Louise learns how to swim and ride a two-wheel bicycle on Belle-Île. A few years later, Philip teaches her how to sail.
You should see how Lulu sets the spinnaker, Philip boasts. It takes her twenty seconds. He is proud of her.
Nina has an affair on Belle-Île but she does not want to think of that.
No, not now.
The house is only a short walk from the sea. The first thing she does when she arrives each summer is to go down to the beach and swim. The cold water is a shock, but bracing, and, after the long trip, it makes Nina feel clean.
Jean-Marc.
Is this the first time you’ve crossed the Atlantic? Nina asks, when she meets him.
Solo, he has sailed in a race from Belle-Île to an island in the Caribbean, and he has won. A celebration of his victory is being held at a local restaurant.
Fair-haired, solidly built, and not tall—no taller than Nina—his eyes are a light blue, like a dog’s. A husky. Or the blue of the Caribbean. He is a bit younger than Nina.

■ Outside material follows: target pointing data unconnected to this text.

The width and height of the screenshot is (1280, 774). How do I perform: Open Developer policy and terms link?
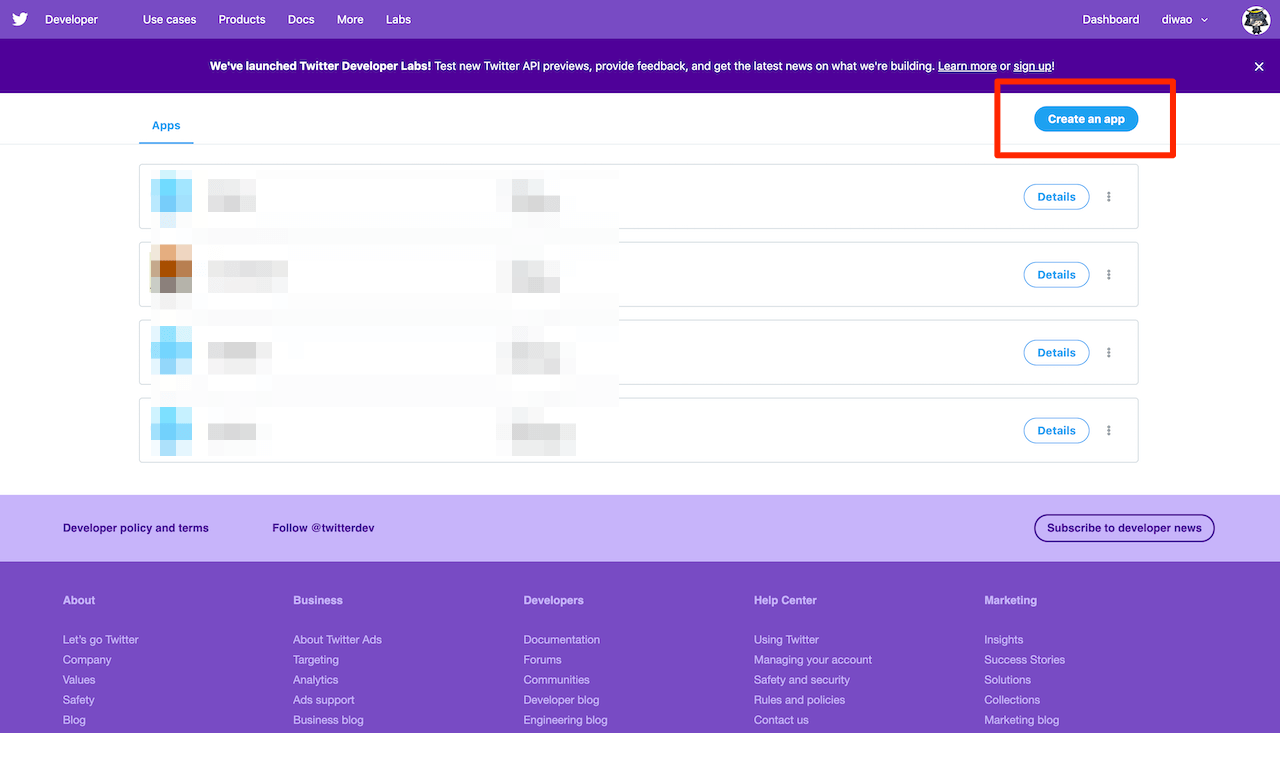click(136, 528)
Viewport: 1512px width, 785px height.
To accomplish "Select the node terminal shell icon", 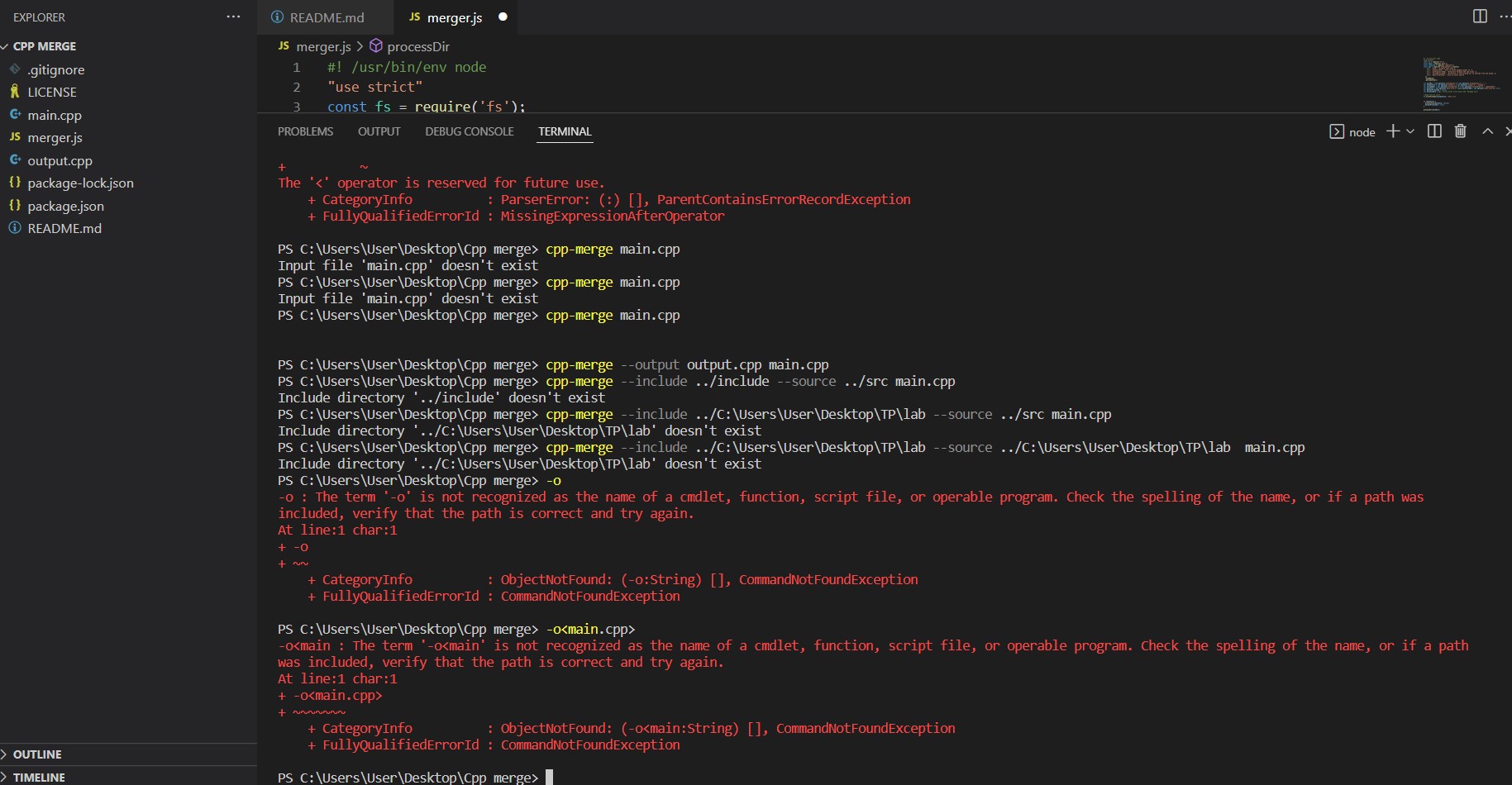I will point(1337,131).
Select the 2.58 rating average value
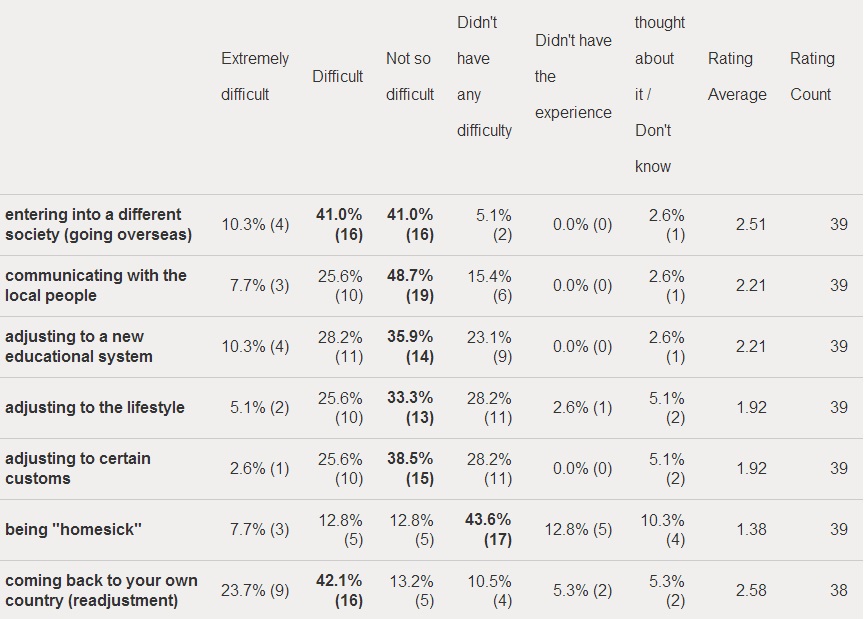Viewport: 866px width, 619px height. pos(751,590)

No, no, he laughs at her. This is my ninth trip across the Atlantic.
Oh. Embarrassed, she turns away.
Standing beside him, his pretty wife, Martine, smiles up at him.
Next, Philip is asking Jean-Marc a lot of questions: What type of sails? Does he have radar? Loran? How accurate is it? Loran, she hears Philip say, suffers from the ionospheric effects of sunrise and sunset and is unreliable at night.
Navigation systems never posed a problem for me. But nature, yes, Jean-Marc answers. Nature can pose big problems. Two years ago, when I was halfway across the Atlantic, a whale attached herself to my boat. First she swam on one side of my boat, then she dove under and disappeared for a few minutes—Jean-Marc makes the motion of a whale diving with his hands—before she reappears again on the other side of my boat. She was playing with me. She continues like this for two days and two nights—I can still see the whale’s little eyes shining up at me in the dark, Jean-Marc says, shaking his head. It makes me—how you say?—complètement fou.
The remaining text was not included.